Retype every line from the one containing "Task: Click the" through the last line of the records below, both included; leave out the pictures.

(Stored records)
::::::::::

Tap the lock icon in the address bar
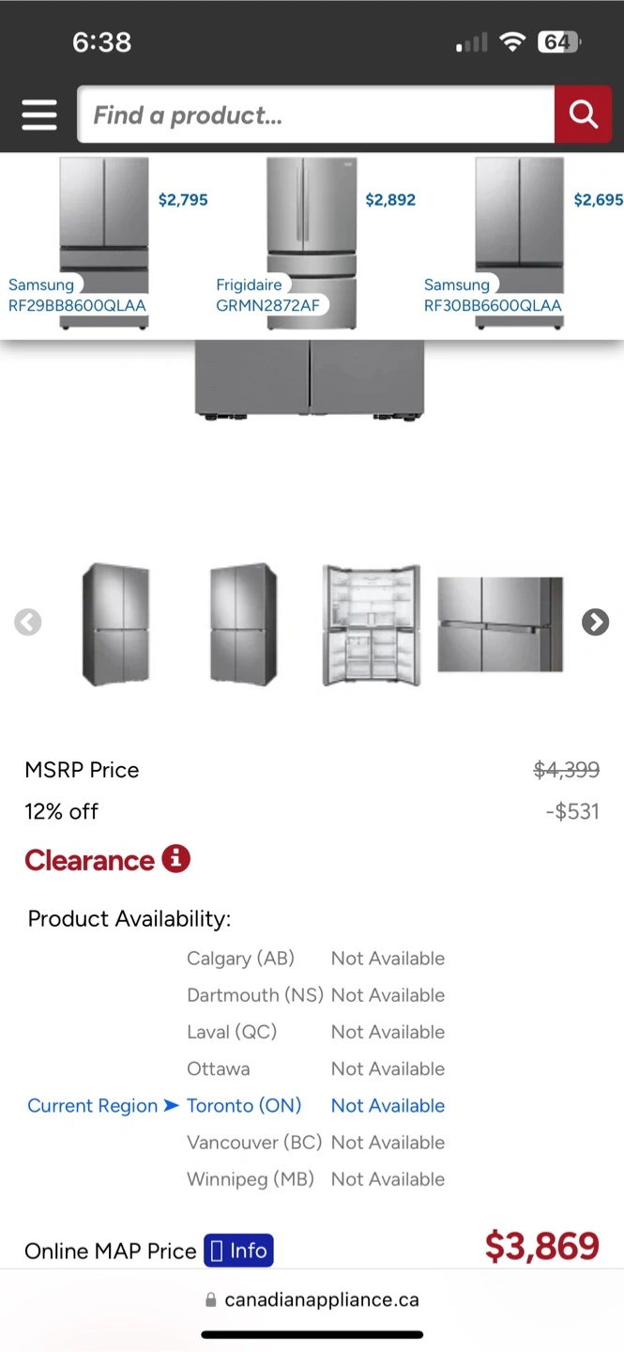The image size is (624, 1352). 211,1300
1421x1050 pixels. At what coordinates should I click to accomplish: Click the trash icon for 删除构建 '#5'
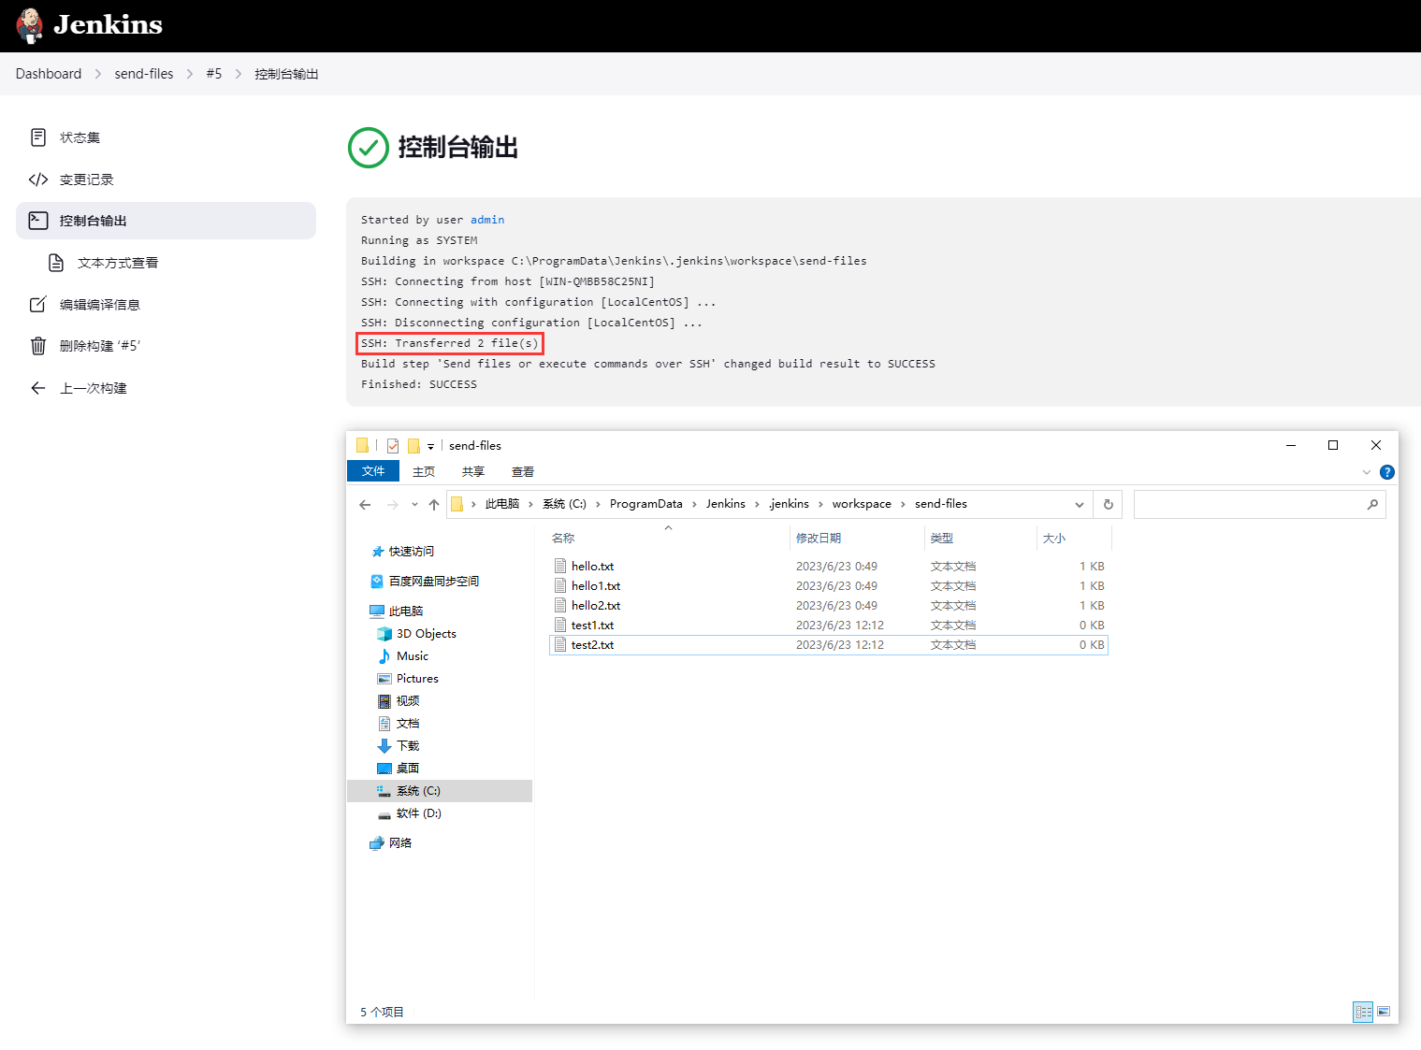37,345
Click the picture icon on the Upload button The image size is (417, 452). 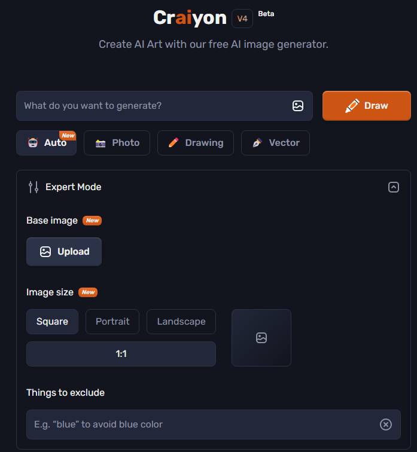click(45, 252)
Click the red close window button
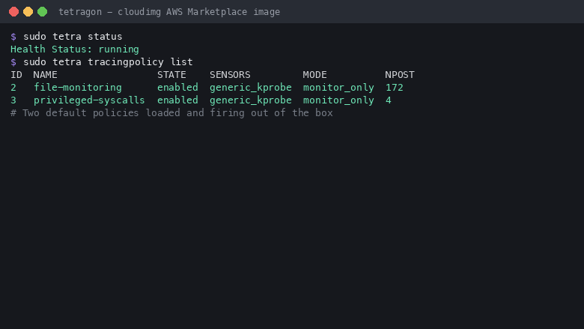Viewport: 584px width, 329px height. click(13, 11)
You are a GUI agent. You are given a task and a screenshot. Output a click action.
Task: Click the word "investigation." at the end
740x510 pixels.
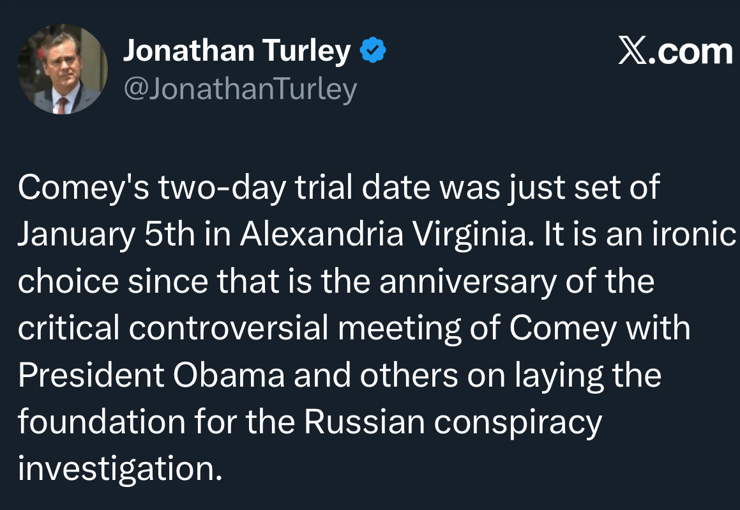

::::::::::

• SOLUTION TO THIS PROBLEM:
Task: Click the word "investigation." at the end
740x510 pixels.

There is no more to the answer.